Family farms were a long time mainstay of the Canadian economy, but now there is concern.
Canadian farmers are ageing, and very few have plans for children or others to take over their operation.
In fact, Canada’s official statistics gathering agency found in a survey last year that over 90 per cent of farms had no written plan for succession when the operators retire.
That survey also found that although the average age of farmers is now 55 years, there are more farmers over age 70, than there are under age 35.
Farm land value
Another concern is the cost or value of farmland which has increased dramatically just in the past few years, up to 40 per cent in some cases.
The problem that causes is that many farmers borrowed against the rising value of their land and that in order to retire, they need to get full value of the land, which means selling at a low cost to family members is not a easy choice or good option.
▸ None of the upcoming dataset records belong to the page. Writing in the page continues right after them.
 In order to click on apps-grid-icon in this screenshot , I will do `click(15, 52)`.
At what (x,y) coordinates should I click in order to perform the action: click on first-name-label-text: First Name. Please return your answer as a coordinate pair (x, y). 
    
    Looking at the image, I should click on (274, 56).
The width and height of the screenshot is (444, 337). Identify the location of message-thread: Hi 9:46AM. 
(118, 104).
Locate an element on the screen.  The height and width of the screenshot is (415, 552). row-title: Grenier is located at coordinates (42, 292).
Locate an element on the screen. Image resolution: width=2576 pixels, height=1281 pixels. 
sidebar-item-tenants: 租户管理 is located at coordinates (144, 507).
That high cost to purchase in turn puts great pressure on other young people wanting to get into farming or simply pushes them out of the market.
Operations that can afford the land tend to be large commercial agriculture companies, or if near a city, developers who will take the farmland out of production to put up houses or commercial buildings.
As farm families decrease in number, this puts even greater pressure on small towns and villages which need a critical mass of population to keep other services viable, along with the families that operate them.
Although the number of family farms has decreased, there is a slight ray of hope according to the statistics. It seems there has been a slight uptick between the years 2011 and 2016 in the number of farm operators under age 35, and for the first more young women are taking over farm operations, the first real growth in that demographic since 1991.